## Texte source
Pour la « détouristification »
« Le tourisme est une industrie extractiviste »
Ton organisation s’appelle « Assemblée de quartiers pour un tourisme soutenable ». C’est possible, un « tourisme soutenable » ?
« Non. (Rires) Personne n’était vraiment convaincu, mais il fallait bien trouver un nom. Certains se sont fâchés en disant qu’on n’était pas assez radicaux. Toutefois cette appellation nous permet aussi de toucher un public qui se méfierait si on avait un nom plus frontal.
En vérité, on ne croit pas vraiment à la possibilité d’un tourisme soutenable à Barcelone. L’idée est plutôt de commencer à le faire décroître avant de voir quel niveau de tourisme serait soutenable. »
Comment s’organise l’ABTS ?
« C’est un groupe informel, sans porte-parole ni président. Un espace de coordination : des “délégués” représentent chaque assemblée de quartier et on se retrouve une fois par mois. On traite de beaucoup de sujets : ça va d’une lutte dans un quartier spécifique au réseau anti-tourisme du sud de l’Europe (lire plus loin). Voilà pourquoi on s’organise en groupes de travail.
Au départ, en 2015, on était une quinzaine de collectifs du centre-ville. Le degré de nuisances causées par le tourisme est tel qu’il était naturel pour les gens de se rassembler. Très vite, des quartiers plus périphériques nous ont rejoints, conscients qu’ils étaient les prochains sur la liste. »
Sur quoi se fonde votre critique du tourisme, concrètement ?
« Comme d’autres, l’industrie touristique est extractive, dans le sens où elle se fixe dans un lieu et en extrait d’énormes profits qu’elle ne redistribue pas. Sachant que le tourisme de masse a un besoin systématique de croître et maltraite le territoire ainsi que sa population. Il faut casser cette logique de croissance éternelle.
Le premier impact se ressent sur le logement. Sans oublier les ouvertures d’hôtels – qui elles aussi réduisent le parc immobilier disponible –, le plus visible, ce sont les appartements touristiques, type AirBnB. À Barcelone, il y a environ 10 000 locations légales (avec licence) pour près de 15 000 illégales. Pour beaucoup de gens, il faudrait simplement fermer les locations illégales. Mais qu’elles soient légales ou illégales, le problème reste le même. L’attractivité touristique entraîne une attractivité immobilière. Alors même si le problème de la spéculation immobilière en Espagne dépasse largement le facteur touristique, la “touristification” fonctionne comme un catalyseur de cette machine immobilière à expulser 1.
On constate aussi une transformation du tissu commercial : les commerces de proximité sont remplacés par des magasins touristiques qui ne sont d’aucune utilité aux habitants. Et dans les magasins mixtes, à destination des locaux comme des touristes, les prix sont exorbitants. »

## Données fournies
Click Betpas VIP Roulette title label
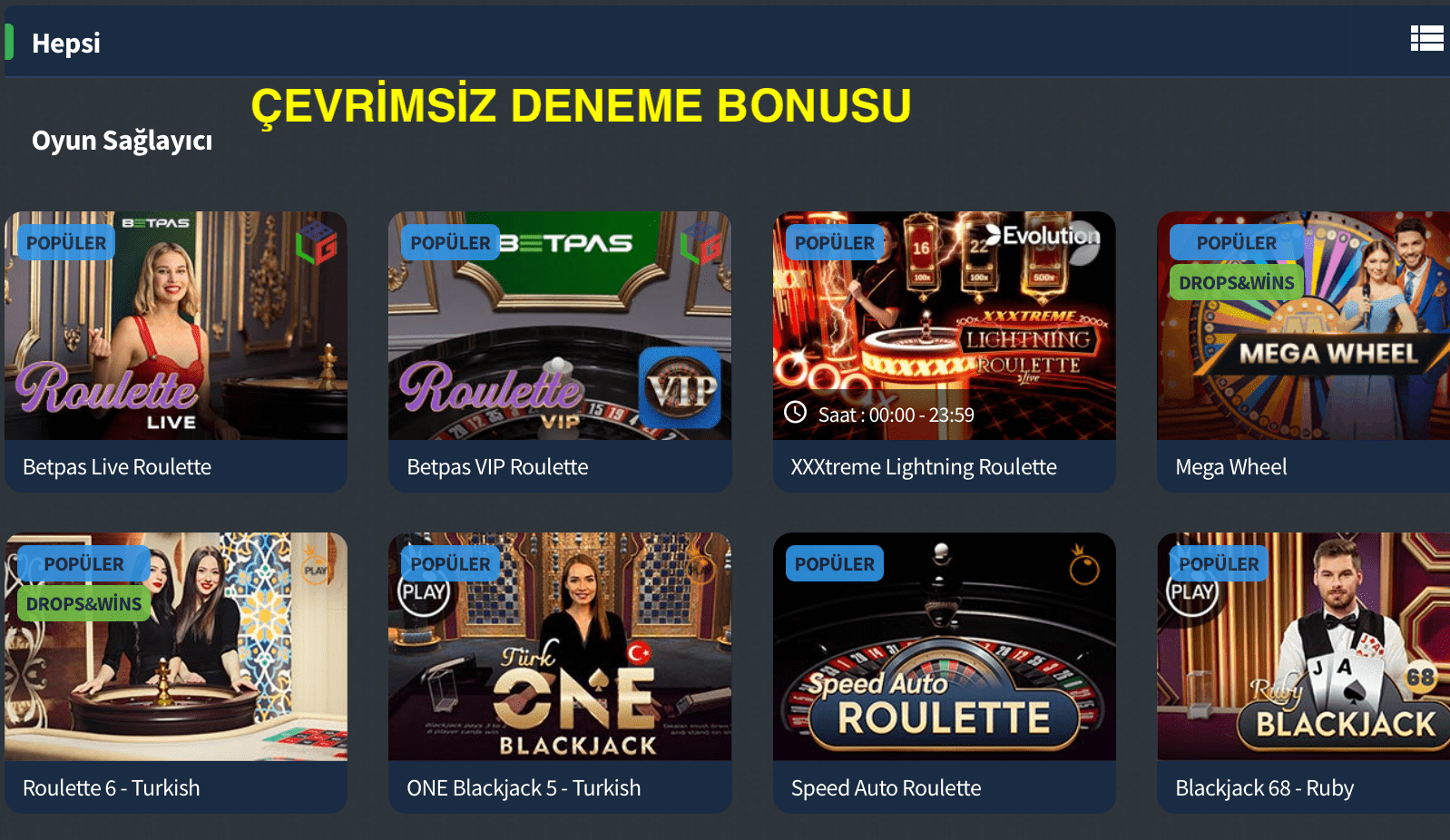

## À faire
D'après le texte sur le tourisme à Barcelone, combien de locations touristiques légales la ville compte-t-elle ?

## Bonne réponse
Environ 10 000 locations légales, avec licence.